Curve(カーブ)変形により、ベジェカーブを使用してキャラクターのパーツを変形することができます。 それはポイントを結ぶ線が曲線であるという点で、Bone(ボーン)変形とは異なります。 したがって、Curve(カーブ)変形は、通常、髪の毛、口、眉毛、または胴など、キャラクターの柔軟な部分を変形するために使用されます。 それらはまた、腕と脚が関節式のボーン構造ではなく、伸縮性のある柔軟なチューブのようにアニメートされるゴムホーススタイルで四肢をアニメートするのにも便利です。

カーブのポイントとそのベジェハンドルを操作して、カーブの方向、シェイプ、長さを変更することができます。 カーブ変形でリギングされた描画は、単に曲がるのではなく、その全長に沿って、曲線変形のシェイプに合わせて変形します。

エンベロープデフォーマー

Envelope(エンベロープ)変形では、描画の周囲にエンベロープを作成し、エンベロープのポイントとカーブを操作して描画全体を変形することができます。 それらは、髪の毛、外套、肩、あごなどのような流動的な形状のあるキャラクターの一部を変形するのに使用できます。 Envelope(エンベロープ)変形は、キャラクターの硬い部分を違う角度から見たようにするためにも使用できます。 これは一般に、描画を交換せずにキャラクターのリグを回転させるために行われるものであり、この手法を使用すると、描画やキャラクターモデルを取り替えなくても、ある角度から別の角度に移動するようにキャラクターリグをアニメートできます。

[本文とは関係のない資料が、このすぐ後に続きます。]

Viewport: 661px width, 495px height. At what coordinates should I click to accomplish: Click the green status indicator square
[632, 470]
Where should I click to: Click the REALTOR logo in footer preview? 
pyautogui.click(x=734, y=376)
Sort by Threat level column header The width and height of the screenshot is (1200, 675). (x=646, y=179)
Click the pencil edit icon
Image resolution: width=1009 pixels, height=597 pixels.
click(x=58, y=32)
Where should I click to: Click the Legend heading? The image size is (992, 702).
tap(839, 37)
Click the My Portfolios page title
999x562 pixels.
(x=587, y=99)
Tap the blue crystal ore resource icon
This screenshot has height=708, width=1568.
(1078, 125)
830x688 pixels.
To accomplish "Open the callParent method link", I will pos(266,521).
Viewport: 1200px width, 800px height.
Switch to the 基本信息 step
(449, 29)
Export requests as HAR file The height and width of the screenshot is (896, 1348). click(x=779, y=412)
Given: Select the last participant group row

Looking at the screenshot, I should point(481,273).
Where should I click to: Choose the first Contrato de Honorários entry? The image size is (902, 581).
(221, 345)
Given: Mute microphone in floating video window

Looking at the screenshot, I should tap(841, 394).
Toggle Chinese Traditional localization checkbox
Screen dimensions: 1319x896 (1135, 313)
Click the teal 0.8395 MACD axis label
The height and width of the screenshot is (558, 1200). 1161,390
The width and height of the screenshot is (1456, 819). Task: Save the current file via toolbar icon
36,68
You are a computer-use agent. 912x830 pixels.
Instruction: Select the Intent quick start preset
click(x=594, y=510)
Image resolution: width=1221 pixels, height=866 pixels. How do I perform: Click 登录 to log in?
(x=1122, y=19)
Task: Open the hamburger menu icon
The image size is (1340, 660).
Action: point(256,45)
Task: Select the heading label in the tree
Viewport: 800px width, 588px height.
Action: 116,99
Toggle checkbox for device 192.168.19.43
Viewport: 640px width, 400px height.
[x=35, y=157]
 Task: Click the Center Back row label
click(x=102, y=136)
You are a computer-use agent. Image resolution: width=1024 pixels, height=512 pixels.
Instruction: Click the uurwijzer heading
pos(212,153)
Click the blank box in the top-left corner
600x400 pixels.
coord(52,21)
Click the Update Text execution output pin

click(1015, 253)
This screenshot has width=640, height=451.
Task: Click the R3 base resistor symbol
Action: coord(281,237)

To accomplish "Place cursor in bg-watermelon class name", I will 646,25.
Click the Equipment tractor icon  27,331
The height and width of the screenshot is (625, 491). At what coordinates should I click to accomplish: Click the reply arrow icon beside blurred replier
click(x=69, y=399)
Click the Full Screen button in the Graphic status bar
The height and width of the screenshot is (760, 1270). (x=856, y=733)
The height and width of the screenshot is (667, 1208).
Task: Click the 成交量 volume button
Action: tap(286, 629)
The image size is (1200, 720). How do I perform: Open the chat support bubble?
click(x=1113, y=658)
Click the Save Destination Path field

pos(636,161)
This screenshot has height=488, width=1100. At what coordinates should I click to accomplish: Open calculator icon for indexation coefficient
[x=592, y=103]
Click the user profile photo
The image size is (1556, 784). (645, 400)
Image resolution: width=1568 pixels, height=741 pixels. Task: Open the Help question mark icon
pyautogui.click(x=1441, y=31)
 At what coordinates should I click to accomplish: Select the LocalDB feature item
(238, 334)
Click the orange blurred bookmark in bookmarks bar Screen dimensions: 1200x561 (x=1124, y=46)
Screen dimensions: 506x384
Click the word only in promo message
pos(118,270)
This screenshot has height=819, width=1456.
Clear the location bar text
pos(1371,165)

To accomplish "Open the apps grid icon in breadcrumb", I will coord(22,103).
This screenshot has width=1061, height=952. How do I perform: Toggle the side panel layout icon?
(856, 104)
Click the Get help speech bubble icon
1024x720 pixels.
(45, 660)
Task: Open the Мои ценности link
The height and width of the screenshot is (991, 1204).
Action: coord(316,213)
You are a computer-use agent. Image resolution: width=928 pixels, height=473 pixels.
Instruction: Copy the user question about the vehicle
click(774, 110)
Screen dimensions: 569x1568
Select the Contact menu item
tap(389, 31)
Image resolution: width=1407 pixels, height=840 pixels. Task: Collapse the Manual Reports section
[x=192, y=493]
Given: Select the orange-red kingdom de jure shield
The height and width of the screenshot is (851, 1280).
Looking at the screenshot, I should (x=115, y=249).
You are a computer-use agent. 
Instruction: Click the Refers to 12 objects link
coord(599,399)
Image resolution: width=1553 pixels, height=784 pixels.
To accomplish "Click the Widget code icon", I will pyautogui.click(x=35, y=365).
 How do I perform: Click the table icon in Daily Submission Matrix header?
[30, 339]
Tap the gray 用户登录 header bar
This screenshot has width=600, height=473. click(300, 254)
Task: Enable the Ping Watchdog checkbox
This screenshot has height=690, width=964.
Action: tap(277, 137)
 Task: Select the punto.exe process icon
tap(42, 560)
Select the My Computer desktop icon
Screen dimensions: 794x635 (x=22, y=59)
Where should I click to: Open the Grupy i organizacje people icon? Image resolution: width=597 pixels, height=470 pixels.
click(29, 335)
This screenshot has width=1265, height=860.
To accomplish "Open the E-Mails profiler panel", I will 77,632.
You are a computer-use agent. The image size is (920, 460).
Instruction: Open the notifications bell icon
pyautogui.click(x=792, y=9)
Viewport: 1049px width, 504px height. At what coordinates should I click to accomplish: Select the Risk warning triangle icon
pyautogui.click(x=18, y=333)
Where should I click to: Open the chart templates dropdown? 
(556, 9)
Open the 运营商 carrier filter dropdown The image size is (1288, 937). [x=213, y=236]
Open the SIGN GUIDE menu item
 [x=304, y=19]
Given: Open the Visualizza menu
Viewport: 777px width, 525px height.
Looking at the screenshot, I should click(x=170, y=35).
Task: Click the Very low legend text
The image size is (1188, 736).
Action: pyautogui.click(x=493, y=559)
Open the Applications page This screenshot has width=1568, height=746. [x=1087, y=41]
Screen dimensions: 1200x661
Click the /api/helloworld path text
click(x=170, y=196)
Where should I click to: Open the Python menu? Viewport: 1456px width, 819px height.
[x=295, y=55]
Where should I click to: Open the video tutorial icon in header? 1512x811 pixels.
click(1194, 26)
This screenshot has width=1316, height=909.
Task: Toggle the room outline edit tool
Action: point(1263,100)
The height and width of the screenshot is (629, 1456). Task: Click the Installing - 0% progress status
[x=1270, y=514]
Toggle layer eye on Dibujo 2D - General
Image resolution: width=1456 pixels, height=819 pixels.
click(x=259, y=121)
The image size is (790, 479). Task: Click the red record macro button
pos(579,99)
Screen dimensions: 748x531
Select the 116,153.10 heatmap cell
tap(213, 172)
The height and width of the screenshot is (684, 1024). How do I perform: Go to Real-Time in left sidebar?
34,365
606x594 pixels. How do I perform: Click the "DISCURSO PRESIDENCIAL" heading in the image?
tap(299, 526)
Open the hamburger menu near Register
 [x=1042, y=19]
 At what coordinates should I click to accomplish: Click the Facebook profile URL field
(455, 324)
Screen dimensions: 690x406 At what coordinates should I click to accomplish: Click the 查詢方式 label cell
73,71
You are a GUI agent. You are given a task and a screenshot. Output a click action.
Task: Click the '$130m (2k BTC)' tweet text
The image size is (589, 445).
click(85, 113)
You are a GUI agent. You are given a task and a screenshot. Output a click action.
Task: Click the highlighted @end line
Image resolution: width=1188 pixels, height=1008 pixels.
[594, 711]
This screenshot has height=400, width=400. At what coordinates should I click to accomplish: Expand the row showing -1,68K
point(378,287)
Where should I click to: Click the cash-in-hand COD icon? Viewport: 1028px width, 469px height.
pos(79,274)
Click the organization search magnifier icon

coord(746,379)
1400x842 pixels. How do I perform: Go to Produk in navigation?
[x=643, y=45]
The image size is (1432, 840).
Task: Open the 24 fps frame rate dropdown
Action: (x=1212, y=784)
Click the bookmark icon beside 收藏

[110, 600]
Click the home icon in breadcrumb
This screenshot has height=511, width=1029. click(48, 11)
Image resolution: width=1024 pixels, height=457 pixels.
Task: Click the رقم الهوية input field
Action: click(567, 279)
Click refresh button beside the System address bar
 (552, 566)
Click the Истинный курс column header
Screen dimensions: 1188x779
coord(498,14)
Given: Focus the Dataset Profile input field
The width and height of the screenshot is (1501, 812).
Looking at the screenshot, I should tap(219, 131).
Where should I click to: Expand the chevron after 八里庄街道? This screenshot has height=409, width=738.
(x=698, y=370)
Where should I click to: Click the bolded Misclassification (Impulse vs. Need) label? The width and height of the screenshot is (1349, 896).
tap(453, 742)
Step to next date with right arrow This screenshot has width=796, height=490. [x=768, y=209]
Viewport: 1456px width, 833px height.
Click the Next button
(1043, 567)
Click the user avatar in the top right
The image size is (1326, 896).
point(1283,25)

Envelope(エンベロープ)変形はCurve(カーブ)変形と非常によく似ていますが、エンベロープ変形では最後のポイントが最初のポイントに接続されて閉じたシェイプを作る点が異なります。 また、Curve(カーブ)変形とは逆に、エンベロープ変形ではすべてのポイントは互いに独立して動きますが、カーブ変形の最初のポイントは他のすべてのポイントをオフセットします。

自由フォームデフォーマー

Free Form(自由フォーム)変形を使用すると、輪郭上または表面内のどこかにポイントを作成し、それらを自由に動かすことで描画を変形できます。 それは、表面に模様のある布片を敷き詰めて、次にこの布の一部を引っ張ってその形状とパターンをゆがめるのと多少同じように動作します。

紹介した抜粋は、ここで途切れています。